Less than 100 years ahead of time, in 2016, the company Aiva Technologies managed to develop an artificial intelligence called AIVA (Artificial Intelligence Virtual Artist), with which computers can compose artistic musical works. By reading a large collection of existing classical music works (written by human composers such as Bach, Beethoven, Mozart), the algorithm of AIVA is able to discover regularities in music and to compose musical works on this basis. SACEM, the French copyright organisation, has officially recognised the AIVA as a composer. This leads to all kinds of legal complications, such as the question whether such composers are, therefore also copyright owners, such as human composers. For the time being, this does not seem to be the case. Animals, for example, also cannot be copyright owners. The world-famous Indonesian Maki monkey, who played with a camera and made a selfie, was likewise not considered a copyright owner according to the American court. A speed camera that takes photos independently along the roadside is also not a photographer as referred to in the Copyright Act. The same line could be taken further and applied to 'virtual artists' such as AIVA.

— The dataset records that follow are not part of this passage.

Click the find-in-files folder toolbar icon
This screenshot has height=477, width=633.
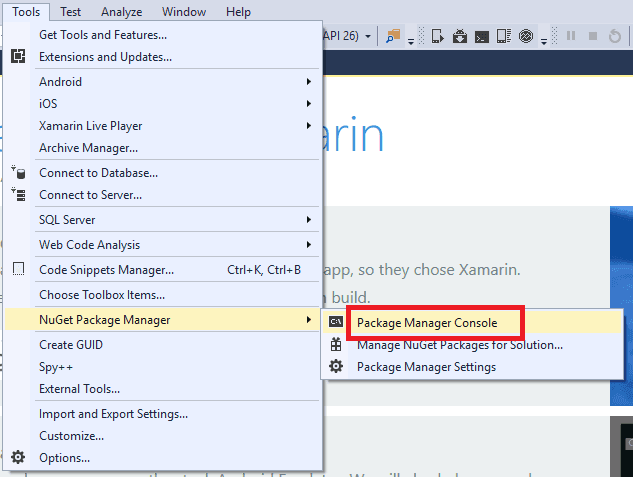click(393, 37)
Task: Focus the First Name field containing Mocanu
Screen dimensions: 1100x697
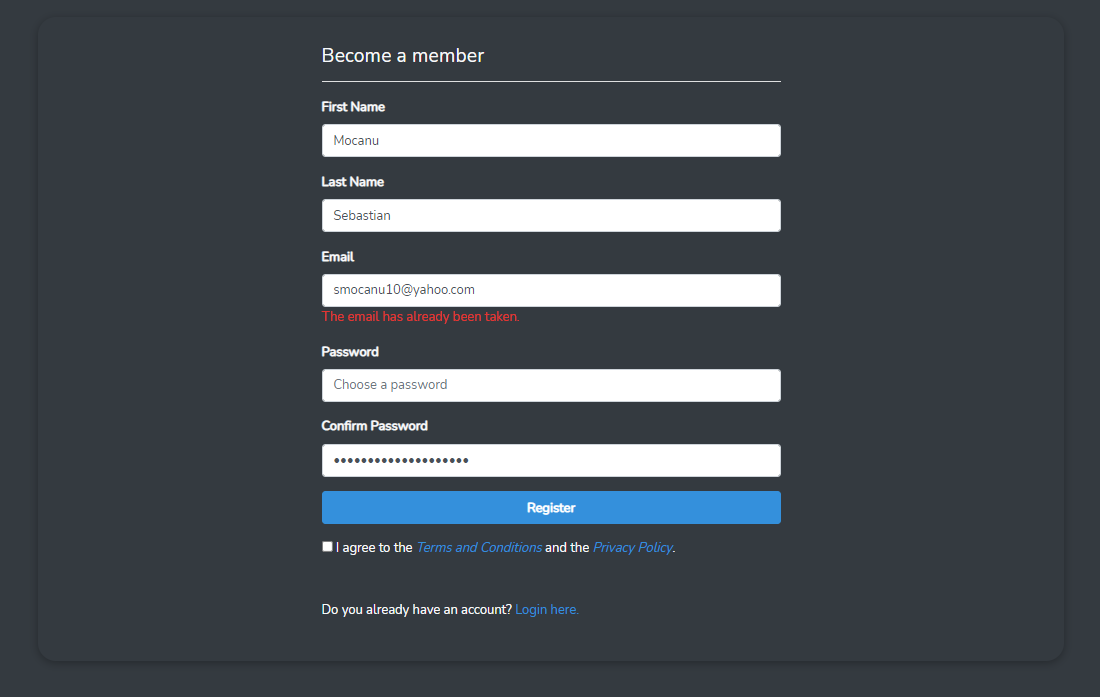Action: click(x=551, y=140)
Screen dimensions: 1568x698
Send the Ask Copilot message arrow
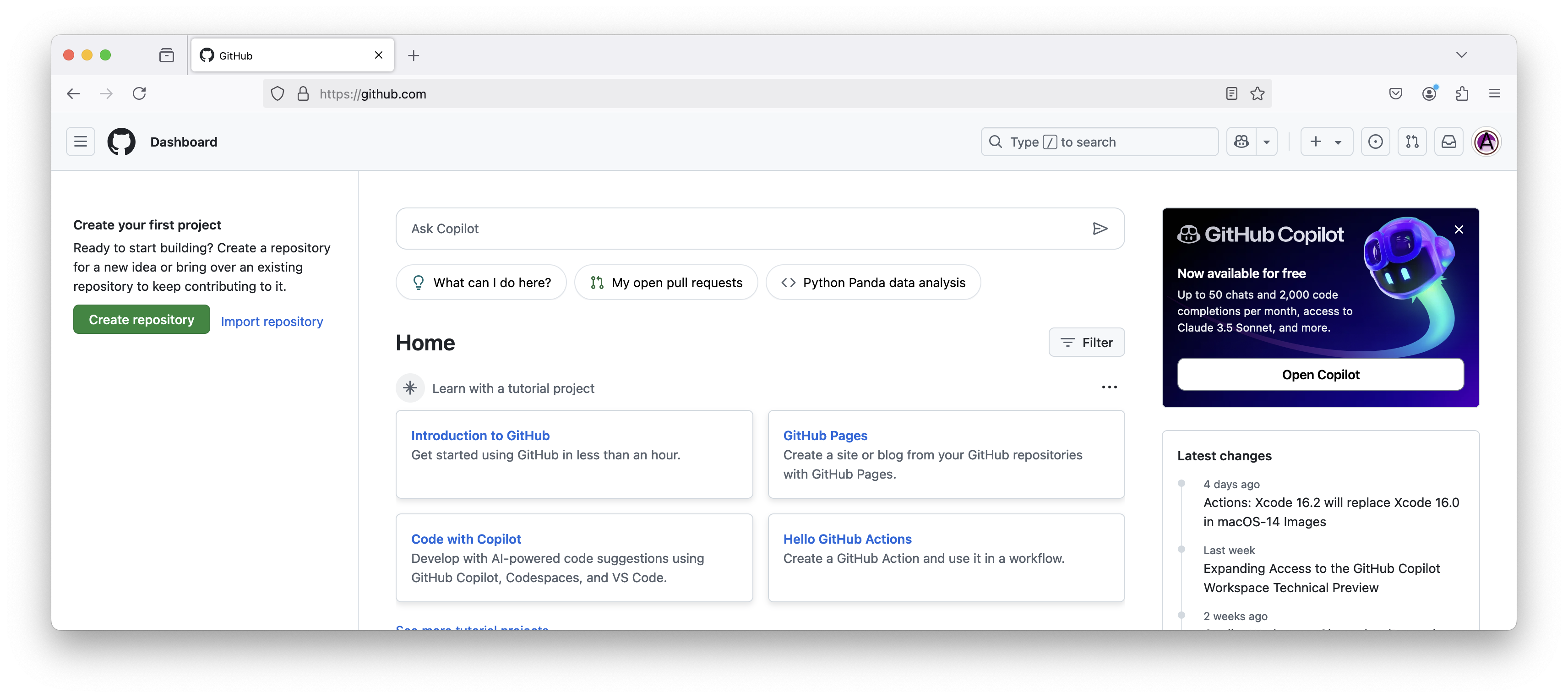point(1100,229)
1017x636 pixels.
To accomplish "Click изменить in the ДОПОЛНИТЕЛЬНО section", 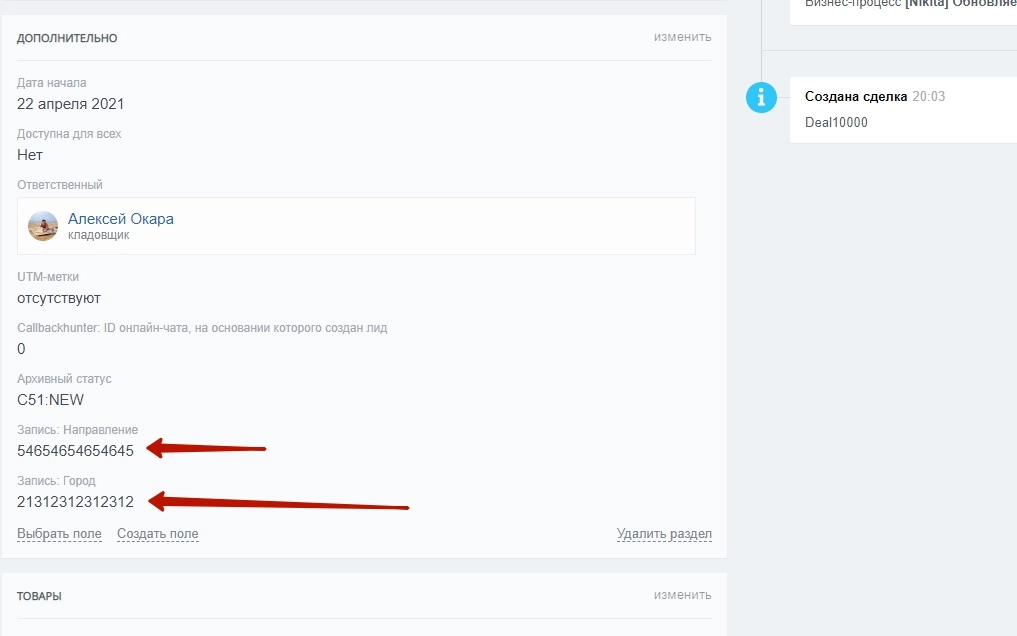I will (x=682, y=37).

Yet today, legislators are struggling with the developments technology is bringing about, particularly in our digital world. YouTube, for example, is one of the largest providers of music and video that pays relatively little to nothing to copyright owners. When protected works are uploaded to YouTube without permission, it is important, in terms of liability, to determine whether YouTube is merely a passive 'host' or an active 'publisher'. This question has not yet been answered and the legal status remains unclear. Another complication occurs with 'news aggregators' - web applications that automatically copy and link headlines from news sites. Examples are Google News, news items on Facebook, Snapchat, etc. A new European Commission proposal for a directive on copyrights in the digital single market aims to address this problem. The proposal provides for exclusive rights for the press to use their press publications digitally, but it does not include hyperlinked links to news items or the use of individual words or very short extracts from press publications. It is precisely these exceptions that are at the heart of the problem of news aggregators and, according to many, the new directive will not solve anything in this regard.
Technological developments make our world easier, but at the same time also much more complicated. We are constantly challenged to define what a creation is, how a human, animal or artificial intelligence distinguishes itself from others, which rights you can grant to each, and how you can maintain a good balance between protecting the rights of owners on the one hand and freedom of information on the other.